Why Concurrency examples are confusing

Overview

I was recently at a talk were the audience was asked who used concurrency and who found it confusing. Nearly all who use concurrency found it confusing.

This was a little surprising to me, and I was left wondering what the reason might be.

I have been thinking about writing a book, so I have been watching a number of web talks and reading a number of books which talk about concurrency and I think I know at least one reason.

Bad Examples

The problem is; in a talk or a book you need a simple, easily understood example. Unfortunately, simple and easily understood examples almost always make very BAD examples for concurrency.

What makes them bad examples is that concurrency code comes with an overhead both to the developer in terms of complexity of the code and in CPU performance. Simple examples are likely to have far more overhead than the work done making the performance of the concurrent example far worse than just writing it single threaded and also the code more confusing.

Account transfer example

A common example used to illustrate how to avoid dead lock between two objects, is the account transfer problem. The problem is that to transfer between two accounts, you must lock both accounts (assuming you lock individual accounts). However, unless you lock them in the same order, you can get a deadlock where two threads hold the one of the accounts the other thread needs.

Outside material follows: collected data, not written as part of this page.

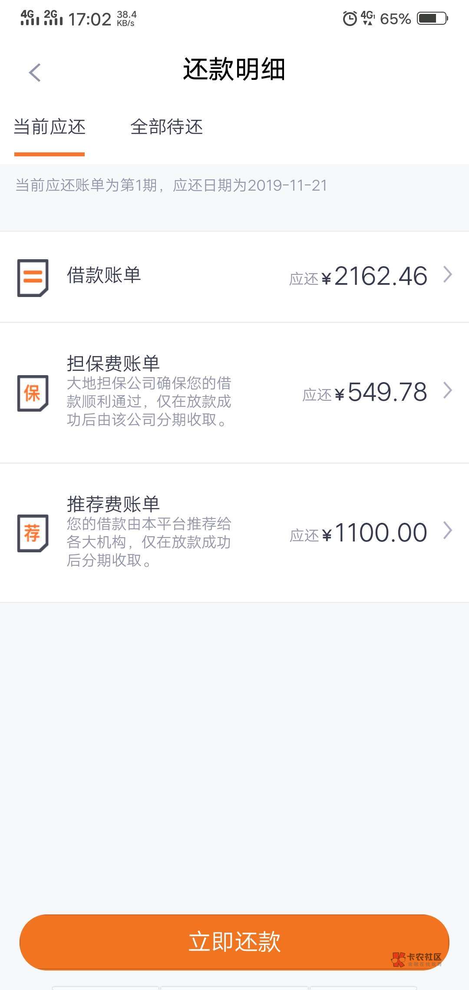Viewport: 469px width, 990px height.
Task: Open the 推荐费账单 title
Action: [113, 504]
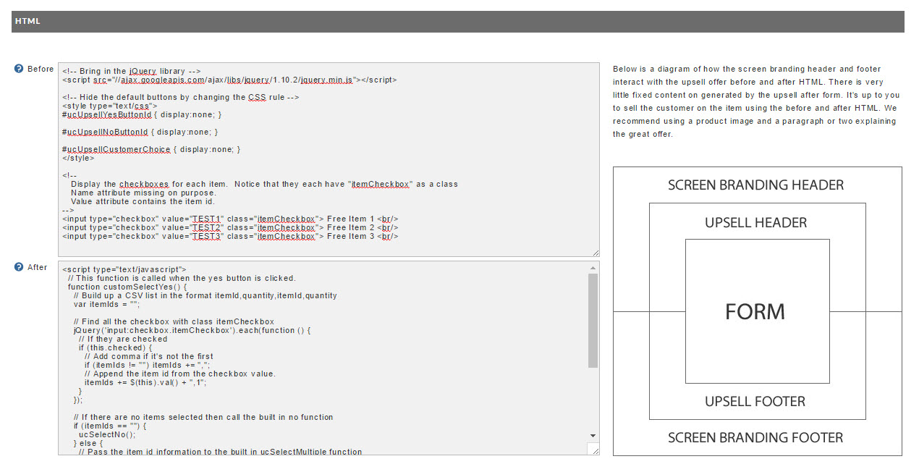Click the Before field label

41,69
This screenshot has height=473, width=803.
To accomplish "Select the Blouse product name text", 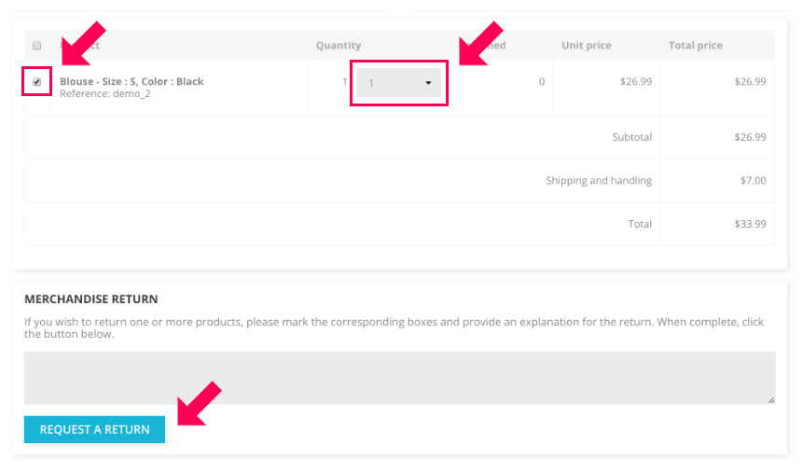I will coord(132,81).
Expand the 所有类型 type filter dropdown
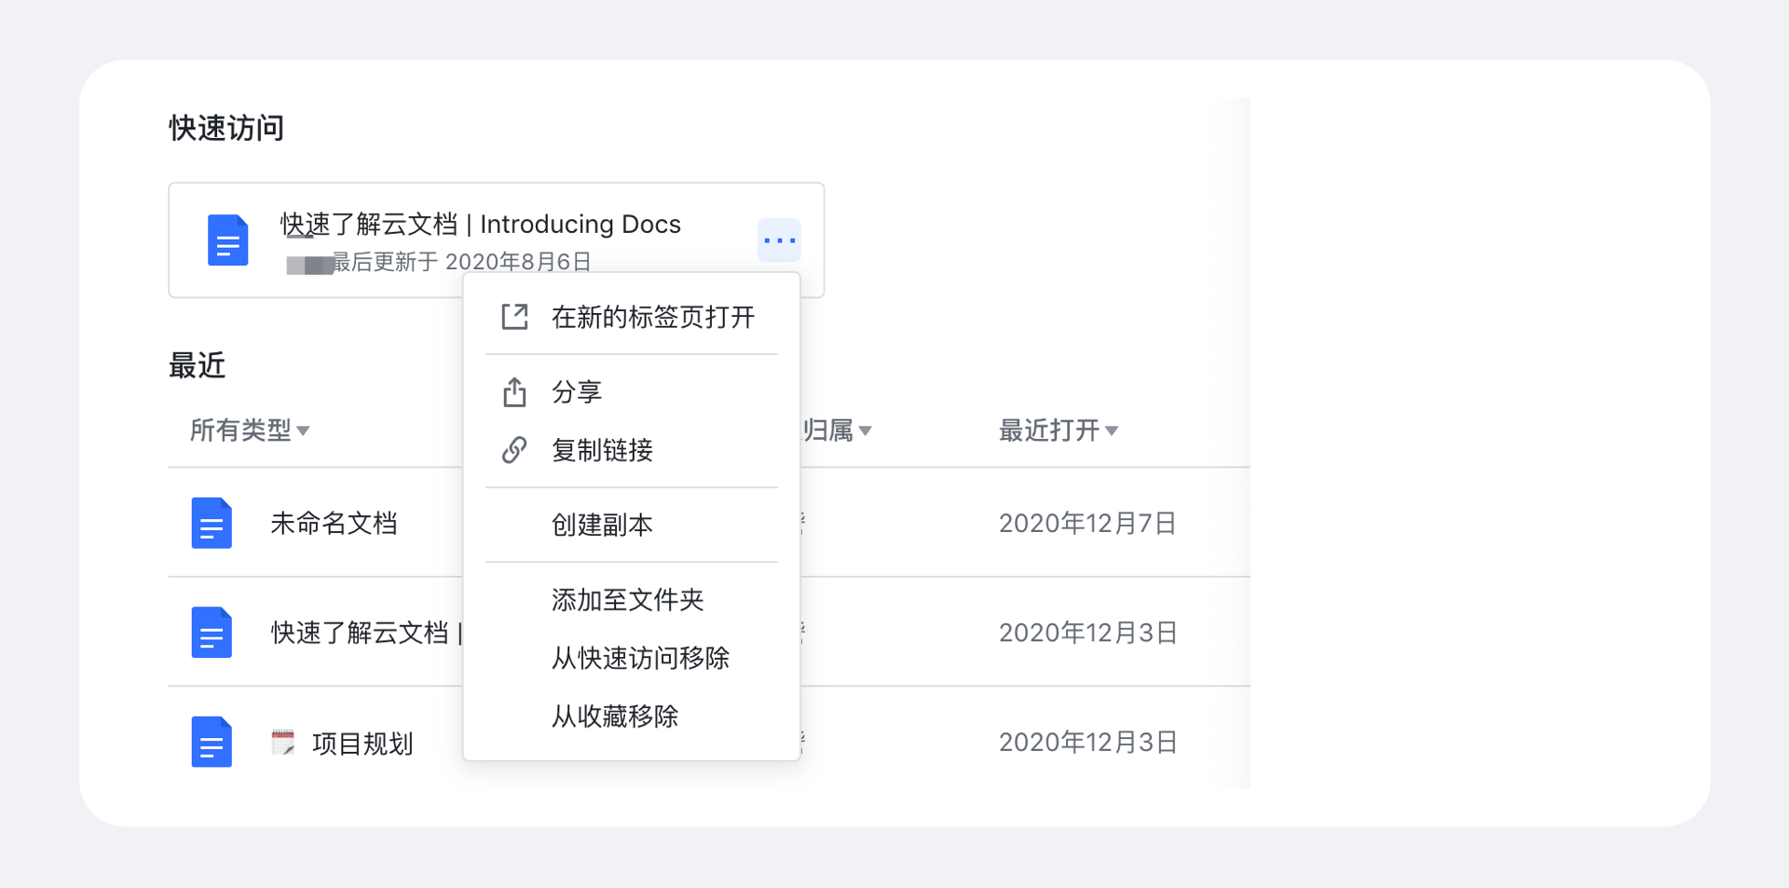The height and width of the screenshot is (888, 1789). coord(250,430)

Took an average of 30.7 ns to transfer money with a lock on each Account.

Using synchronized improves performance synchronized is marginally faster for un-contended locks. (i.e. the same threadkeep acquiring the lock)

Took an average of 28.9 ns to transfer money with a lock on each Account.

This is the speed of using a thread safe account with one thread. In theory, this should scale very well and using two threads would halve this time. You might get good scalability up to the number of cores you have.

But the awkward question is, what if we didn't have one lock per account and just had one global lock. The code would be simpler, but not as scalable. But what is the cost of scalability?

What if I used just one global lock

Took an average of 9.7 ns to transfer money with a one global lock.

This means we would need to have at least 7 threads trying to transfer money to be as fast as using one global lock. (Assuming we achieved the theoretically best scalability) Given a real application has a lot other things to do, it is highly unlikely that you will average more than 7 thread in this section of code.

What if I just make the code single threaded?

Took an average of 1.8 ns to transfer money, single threaded

This implies that we need to average over 56 cores (not just threads) in the account transfer block of code, to break even. In this unlikely scenario, I would suggest you need to rethink your application. e.g. if you are working for an Uber-Bank performing one billion transfers per second, why are you using just one machine to do it?

A Really Bad Example

A pet hate of mine is using the Fibonacci series in examples of concurrency. This example has the advantage of being easy to define recursively and translate the code to being concurrent. It also an amazingly, staggeringly BAD idea.

This is run on a 4.6 GHz i7 2600K with 16 GB of memory. The code stops when there isn't enough resources to start any more threads.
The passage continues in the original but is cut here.